Wow. What a great story. I am breathless and dizzy. The last few chapters concluded with such force that I feel winded.
Yann Martel is an absolute genius (and he’s Canadian! woot, woot!). This book is layered with such symbolism and allegory that it would take me another two or three read-throughs to properly decipher it all. I understand now why it’s included in English Lit reading lists. I had planned on talking about it in more detail but I feel it would ruin the experience for someone who hasn’t yet read it. It would suffice to say that this story wrought is with imagination and magic and is the type of read that will make you believe in fairy tales. It reminds me a lot of Shantaram, in its ability to steal me from this reality for a while and transport me to a time and place that I’ve never seen with my own eyes. Good books are like that. They open your mind to a completely different life and make you believe that you can fly, that tigers do talk, that thousand year old vampires can really sweep you off your feet.
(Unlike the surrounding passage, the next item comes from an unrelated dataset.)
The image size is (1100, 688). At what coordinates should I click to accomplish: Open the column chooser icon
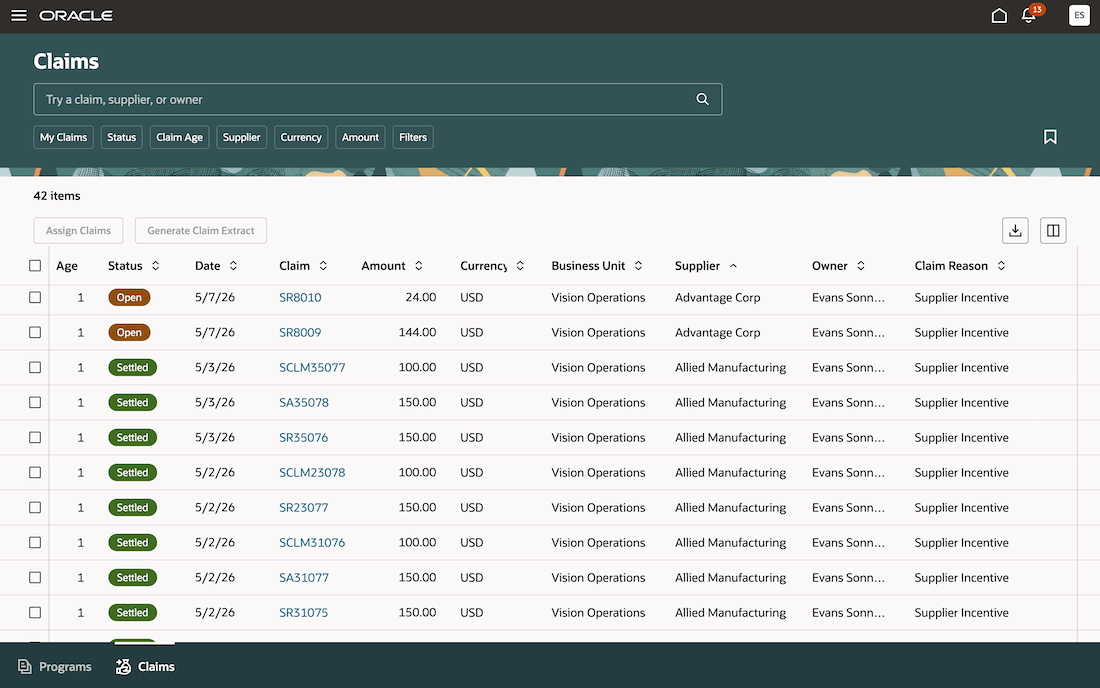tap(1053, 230)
Some interesting points to consider:
- There are many religious undertones in this book but the story itself is also a symbol about Faith.
- I love how Martel incorporates the psychology of fear throughout.
- I was convinced this story was true. This is how gullible I am.
- The first 50 pages nearly bored me to death. I’d have to say that the pain was worth it.
- Did you know that sloths have no natural predators because they are so slow that no one cares to think they are even alive?
I’ve collected a few of my favorite new quotes – prose put together so beautifully that I can’t help but share:
To choose doubt as a philosophy of life is akin to choosing immobility as a means of transportation.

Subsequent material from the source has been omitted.